Buoyed by pre-season testing, Haas Formula 1 team principal Ayao Komatsu believes it has managed to correct the ‘nasty’ characteristics that plagued the team throughout the 2023 campaign.
Despite often impressive qualifying performances last season, the VF-23’s issues with tyre degradation in race conditions sentenced Haas to tenth place in the Constructor’s Championship.
Haas had hoped that its 2023 limitations could be rectified with its only major upgrade of the season at October’s United States Grand Prix, but instead, the new package failed to deliver the desired results requiring a rethink for the upcoming campaign.
Following the departure of Guenther Steiner over the winter break, Haas will be hoping that newly appointed team principal Ayao Komatsu, formerly director of engineering, will be able to correct the course of the outfit on track.
Pre-season testing saw Haas focus solely on race-distance running in an attempt to understand fully the root of the season-hampering degradation woes. As it stands, Komatsu is already expecting Nico Hulkenberg and Kevin Magnussen to enjoy greater consistency with the VF-24 although some performance concerns remain.
“Last year’s car was inconsistent, it was quite nasty,” Komatsu explained of the VF-23. “Depending on the conditions – tyre condition, wind condition or track temperature – the car really wasn’t behaving in a predictable manner.
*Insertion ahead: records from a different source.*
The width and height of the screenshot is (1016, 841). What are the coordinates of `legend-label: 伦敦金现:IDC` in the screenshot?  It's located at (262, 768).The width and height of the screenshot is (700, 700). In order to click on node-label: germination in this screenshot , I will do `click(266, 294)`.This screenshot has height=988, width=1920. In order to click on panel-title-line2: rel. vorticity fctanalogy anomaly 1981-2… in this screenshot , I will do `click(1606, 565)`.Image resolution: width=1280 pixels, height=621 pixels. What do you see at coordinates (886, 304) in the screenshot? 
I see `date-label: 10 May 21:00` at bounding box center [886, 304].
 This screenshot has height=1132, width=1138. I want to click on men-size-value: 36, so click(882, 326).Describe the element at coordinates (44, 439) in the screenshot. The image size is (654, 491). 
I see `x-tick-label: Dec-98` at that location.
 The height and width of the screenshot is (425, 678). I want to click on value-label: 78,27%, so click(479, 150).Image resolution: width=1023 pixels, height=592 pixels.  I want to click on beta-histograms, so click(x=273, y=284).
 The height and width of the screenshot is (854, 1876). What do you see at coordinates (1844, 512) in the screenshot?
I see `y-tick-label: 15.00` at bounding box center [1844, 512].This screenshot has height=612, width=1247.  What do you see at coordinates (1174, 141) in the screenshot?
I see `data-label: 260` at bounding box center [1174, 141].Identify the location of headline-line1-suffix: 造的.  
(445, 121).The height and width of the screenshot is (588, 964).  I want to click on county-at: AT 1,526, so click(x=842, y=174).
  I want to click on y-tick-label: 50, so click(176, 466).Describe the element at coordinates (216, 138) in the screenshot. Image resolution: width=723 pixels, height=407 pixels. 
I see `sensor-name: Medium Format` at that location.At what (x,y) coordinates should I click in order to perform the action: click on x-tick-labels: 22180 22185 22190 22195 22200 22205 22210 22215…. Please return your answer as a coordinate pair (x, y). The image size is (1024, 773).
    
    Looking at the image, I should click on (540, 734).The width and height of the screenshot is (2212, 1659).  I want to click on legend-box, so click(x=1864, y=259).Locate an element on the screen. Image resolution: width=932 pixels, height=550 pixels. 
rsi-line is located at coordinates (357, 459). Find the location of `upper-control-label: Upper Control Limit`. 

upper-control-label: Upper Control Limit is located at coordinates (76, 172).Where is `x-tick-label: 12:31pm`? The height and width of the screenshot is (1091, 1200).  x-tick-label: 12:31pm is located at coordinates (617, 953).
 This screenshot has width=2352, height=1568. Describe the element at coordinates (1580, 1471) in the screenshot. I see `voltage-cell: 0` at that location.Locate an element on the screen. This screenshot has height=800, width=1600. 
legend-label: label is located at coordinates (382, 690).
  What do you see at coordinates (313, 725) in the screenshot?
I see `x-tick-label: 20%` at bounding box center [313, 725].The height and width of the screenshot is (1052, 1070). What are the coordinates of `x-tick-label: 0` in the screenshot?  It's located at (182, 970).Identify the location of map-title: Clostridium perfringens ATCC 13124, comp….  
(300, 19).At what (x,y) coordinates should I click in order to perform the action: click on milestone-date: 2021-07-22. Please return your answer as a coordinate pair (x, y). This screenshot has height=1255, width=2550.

“Whereas this year’s car is behaving in a predictable manner. It’s consistent. Yes, we are still lacking downforce, especially in high-speed and sort of balancing medium/low-speed characteristics, but I don’t think it’s got nasty characteristics.”
Komatsu also believes that the team’s challenger for the upcoming campaign is an “acceptable” baseline before upgrades begin to arrive in the early phases of the season. The Haas boss also reasserted that the team will prioritise race performance over making headlines in qualifying.
“You have got to decide what the biggest problem is you want to solve,” Komatsu said. “There is no point qualifying in P7 and going backwards on Sunday. I’d rather qualify P14 but have a car we can race and get up to the top 10. That’s our objective.
“I’m not going to suddenly turn up next weekend here and then start optimizing a car for qualifying, no.
“Everybody knows our problem and how frustrating that is, right? Look at Abu Dhabi, last race of the season, essentially with the launch car. We can qualify P8, which is fantastic, but all of us knew, Saturday night, we can’t do anything on Sunday.
“We lived through that last year. In that sense, it’s not difficult to convince everyone. But at the same time, of course, everyone wants to find out how quick is our car on one-lap pace. But the message had to be clear.
“If there’s one thing we needed to come out from this test, it was learning about tyre management, and our long-run pace. So once you got the objective, that’s what we’re doing. Everything else is noise.”